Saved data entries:
________________________
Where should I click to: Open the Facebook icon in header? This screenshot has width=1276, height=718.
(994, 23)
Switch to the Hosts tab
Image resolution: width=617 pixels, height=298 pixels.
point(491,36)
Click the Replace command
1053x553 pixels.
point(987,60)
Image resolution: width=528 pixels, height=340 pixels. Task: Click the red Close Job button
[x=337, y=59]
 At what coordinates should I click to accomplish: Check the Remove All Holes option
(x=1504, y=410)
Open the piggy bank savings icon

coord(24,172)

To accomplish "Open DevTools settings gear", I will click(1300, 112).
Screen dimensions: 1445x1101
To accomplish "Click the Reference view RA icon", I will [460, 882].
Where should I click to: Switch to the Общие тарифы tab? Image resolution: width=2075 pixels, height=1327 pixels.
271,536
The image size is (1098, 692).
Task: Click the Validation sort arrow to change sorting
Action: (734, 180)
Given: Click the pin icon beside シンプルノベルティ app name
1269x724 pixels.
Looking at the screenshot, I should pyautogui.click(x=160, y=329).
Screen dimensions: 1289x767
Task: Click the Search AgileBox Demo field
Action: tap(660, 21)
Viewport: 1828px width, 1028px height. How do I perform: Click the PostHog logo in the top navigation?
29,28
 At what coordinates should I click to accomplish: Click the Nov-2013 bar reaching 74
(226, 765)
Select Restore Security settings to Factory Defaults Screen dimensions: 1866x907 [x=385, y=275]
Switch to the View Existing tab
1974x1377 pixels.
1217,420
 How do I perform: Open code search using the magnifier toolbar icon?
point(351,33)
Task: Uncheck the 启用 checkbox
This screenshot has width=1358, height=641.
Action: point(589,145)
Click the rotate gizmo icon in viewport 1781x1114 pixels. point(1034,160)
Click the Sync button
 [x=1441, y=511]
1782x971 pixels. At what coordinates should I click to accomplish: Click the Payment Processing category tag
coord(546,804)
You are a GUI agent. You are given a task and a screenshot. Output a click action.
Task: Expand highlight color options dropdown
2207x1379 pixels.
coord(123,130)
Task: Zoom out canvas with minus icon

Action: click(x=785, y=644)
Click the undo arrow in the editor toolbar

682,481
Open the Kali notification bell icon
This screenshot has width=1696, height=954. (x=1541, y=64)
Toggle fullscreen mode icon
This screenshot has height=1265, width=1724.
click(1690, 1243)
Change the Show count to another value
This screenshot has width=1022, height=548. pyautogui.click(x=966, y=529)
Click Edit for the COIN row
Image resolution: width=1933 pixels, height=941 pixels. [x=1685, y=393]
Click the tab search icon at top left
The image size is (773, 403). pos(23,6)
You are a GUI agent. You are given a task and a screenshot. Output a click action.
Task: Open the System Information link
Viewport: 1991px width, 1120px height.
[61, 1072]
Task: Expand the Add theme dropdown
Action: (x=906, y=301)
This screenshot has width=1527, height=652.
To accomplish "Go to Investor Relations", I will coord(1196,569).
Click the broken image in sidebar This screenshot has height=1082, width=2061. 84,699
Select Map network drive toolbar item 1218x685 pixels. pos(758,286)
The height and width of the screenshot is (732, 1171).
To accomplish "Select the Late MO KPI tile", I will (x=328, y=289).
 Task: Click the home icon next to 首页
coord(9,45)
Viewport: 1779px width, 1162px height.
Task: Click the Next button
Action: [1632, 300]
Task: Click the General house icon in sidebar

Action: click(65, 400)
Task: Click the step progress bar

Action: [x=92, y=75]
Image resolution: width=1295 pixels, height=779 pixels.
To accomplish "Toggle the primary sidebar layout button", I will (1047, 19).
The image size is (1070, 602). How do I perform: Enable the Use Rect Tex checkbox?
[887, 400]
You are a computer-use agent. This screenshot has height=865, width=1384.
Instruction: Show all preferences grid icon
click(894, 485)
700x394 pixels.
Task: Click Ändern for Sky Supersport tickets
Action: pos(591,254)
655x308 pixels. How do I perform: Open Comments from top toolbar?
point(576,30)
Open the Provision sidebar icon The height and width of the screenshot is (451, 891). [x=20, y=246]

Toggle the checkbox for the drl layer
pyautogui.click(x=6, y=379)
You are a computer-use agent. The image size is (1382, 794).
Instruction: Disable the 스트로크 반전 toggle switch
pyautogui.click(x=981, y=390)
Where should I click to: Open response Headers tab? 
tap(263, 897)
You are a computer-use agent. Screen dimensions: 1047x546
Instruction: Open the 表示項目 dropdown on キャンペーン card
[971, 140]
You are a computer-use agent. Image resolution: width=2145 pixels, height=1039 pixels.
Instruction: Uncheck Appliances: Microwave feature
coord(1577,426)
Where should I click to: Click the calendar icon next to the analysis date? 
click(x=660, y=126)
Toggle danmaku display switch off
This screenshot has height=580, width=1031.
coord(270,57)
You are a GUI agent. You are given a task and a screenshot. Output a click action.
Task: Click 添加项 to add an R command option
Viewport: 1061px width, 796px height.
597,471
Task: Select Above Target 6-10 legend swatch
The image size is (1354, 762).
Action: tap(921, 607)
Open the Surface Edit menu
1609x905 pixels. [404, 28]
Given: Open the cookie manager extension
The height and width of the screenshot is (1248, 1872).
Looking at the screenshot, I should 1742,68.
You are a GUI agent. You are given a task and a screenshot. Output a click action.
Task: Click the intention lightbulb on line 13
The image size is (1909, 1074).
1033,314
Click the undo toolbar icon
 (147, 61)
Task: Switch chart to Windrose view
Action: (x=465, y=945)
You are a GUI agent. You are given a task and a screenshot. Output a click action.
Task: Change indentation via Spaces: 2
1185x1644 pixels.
________________________
*WHAT THE EXERCISE ASKS*
Start at the line containing "Task: Change indentation via Spaces: 2". Repeat it and each line after it, word for word, to the end of the records.

*TASK OUTPUT*
Task: Change indentation via Spaces: 2
1185x1644 pixels.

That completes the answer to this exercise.